To summarize, in my book The Slavery of Death I talk a great deal about having an eccentric identity, an identity "hidden in Christ." I've not talked directly about the eccentric identity in this series as I've written about it extensively already. This series has been about other applications of eccentricity beyond the description of an eccentric identity.

And so far we've seen how eccentricity can be used to describe transcendence, the prophetic imagination, hospitality, enchantment, the positive facets of doubt, and the economy of love in the faith community.

In this post I want to describe how eccentricity can be a metaphor for missional ecclesiology.

We've already seen a hint of this in Part 2 when we noted how eccentricity can describe the outward-looking orientation of the hospitable community finding God in the stranger. That post in describing this eccentric orientation--facing outward rather than inward--could have served as the sole observation regarding ecclesiology, but I wanted to add one more insight.
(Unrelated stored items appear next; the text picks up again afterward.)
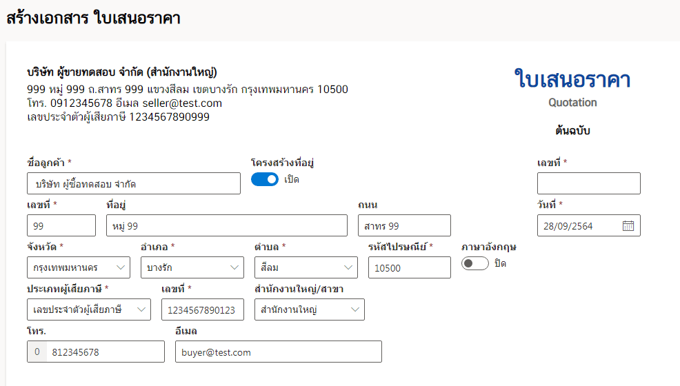Image resolution: width=680 pixels, height=386 pixels.
Task: Click the โทร. phone field 812345678
Action: pyautogui.click(x=106, y=352)
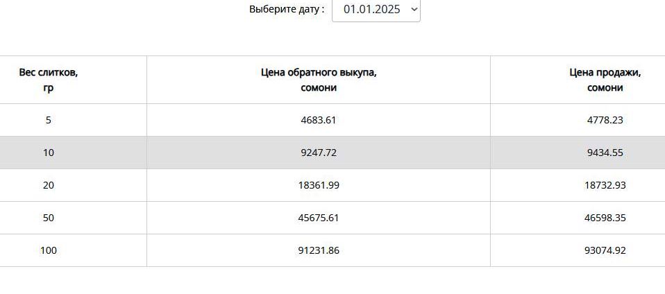665x294 pixels.
Task: Click sale price 46598.35
Action: tap(605, 218)
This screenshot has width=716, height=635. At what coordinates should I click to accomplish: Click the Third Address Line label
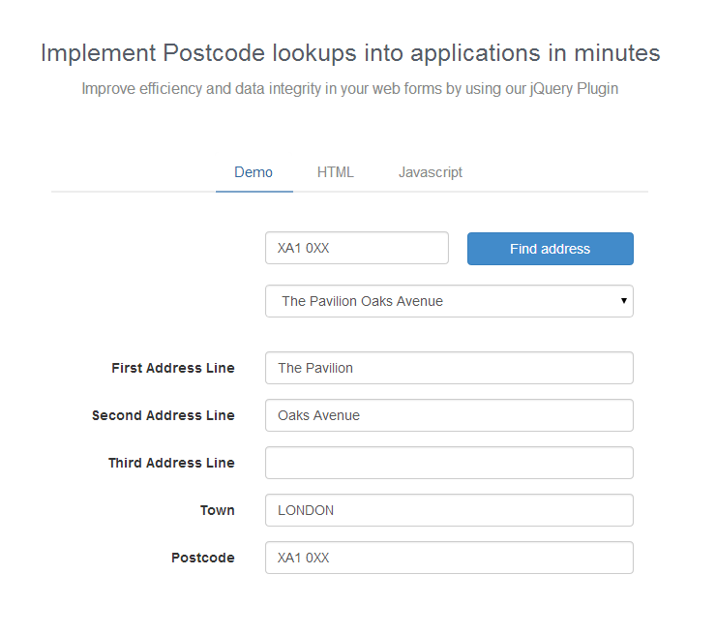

Specifically, the idea I have here is the contrast Nathan Kerr makes in his book Christ, History and Apocalyptic: The Politics of Christian Mission. Specifically, we should think of the Kingdom less as a territory (e.g., as a city or polis) than as a mission.

As a sojourning, landless missionary community the Kingdom of God doesn't claim and then defend space over against others in the world. As the old hymn testifies, "this world is not my home, I'm just a passing through."

To be sure, the pilgrim nature of the Kingdom can tend toward the escapist. But the eccentric metaphor can help here by highlighting that the issue isn't escaping from the world but, rather, being radically in the world. The goal isn't to leave the world but to live in the world without boundaries.

The Kingdom doesn't withdraw and hunker down behind bunkers and high walls. Rather, the faith community is sent into the world as salt and light. Not of the world, but very much in the world. The separation between the Kingdom and the world isn't a boundary but one of vocation and calling.

As my ACU colleague Randy Harris has remarked, perhaps the only good thing that came out of the wars in Iraq and Afghanistan is that the word "embedded," where journalists were described as being embedded among the combat troops, became a common word. Because the word embedded is a perfect word to describe the relationship between the church and the world.

The eccentric Kingdom doesn't claim territory over against the world. The eccentric Kingdom doesn't erect walls to create a gated community. Rather, the eccentric Kingdom, like salt and leaven, is embedded in the world.

The eccentric Kingdom is the embedded, pilgrim, landless, possessionless, homeless, sojourning, itinerant missionary community called and commissioned to live lives of radical service and availability to the world.